Contextual Retrieval

Contextual Retrieval ist eine RAG-Technik von Anthropic, die jedem Chunk vor dem Indexieren einen vom LLM generierten Kontext-Satz voranstellt — und so die Trefferqualität deutlich erhöht.

Contextual Retrieval — ausführlicher erklärt

Klassisches RAG zerlegt Dokumente in Chunks und embeddet sie isoliert — wobei der Bezug zum Gesamtdokument verloren geht. Ein Chunk wie „Der Umsatz stieg um 12 %” sagt ohne Kapitel- und Quartals-Kontext nichts aus. Contextual Retrieval lässt vor dem Indexieren ein LLM (z. B. Claude) für jeden Chunk einen kurzen Kontext-Satz erzeugen, der den Chunk im Dokument verortet, und stellt ihn dem Chunk-Text voran. Dieser angereicherte Text wird dann sowohl in einen Vektor-Index (Contextual Embeddings) als auch in einen BM25-Index (Contextual BM25) geschrieben — beide Verfahren laufen parallel, ihre Treffer werden zusammengeführt.

Beispiel / Praxisbezug

Anthropic berichtet in eigenen Messungen 35 % weniger Retrieval-Fehler nur durch Contextual Embeddings, 49 % durch die Kombination mit Contextual BM25 und 67 % zusätzlich mit einem nachgelagerten Reranker. Die einmaligen Indexierungs-Kosten — ein LLM-Call pro Chunk — amortisieren sich, weil der Index statisch ist und nur bei Updates neu erzeugt werden muss. Prompt Caching senkt die Kosten zusätzlich, weil das Quelldokument im LLM-Call wiederverwendet wird.
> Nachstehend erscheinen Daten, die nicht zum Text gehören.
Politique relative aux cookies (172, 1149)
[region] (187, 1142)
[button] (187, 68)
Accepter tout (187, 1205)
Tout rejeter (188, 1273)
Abgrenzung zu ähnlichen Begriffen

Query Expansion arbeitet zur Anfrage-Zeit und erweitert die Such-Anfrage; Contextual Retrieval arbeitet zur Indexierungs-Zeit und reichert die zu durchsuchenden Chunks an. Reranking läuft nach dem Retrieval und sortiert Treffer um, ohne den Index zu verändern. In der Praxis lassen sich alle drei Verfahren stapeln.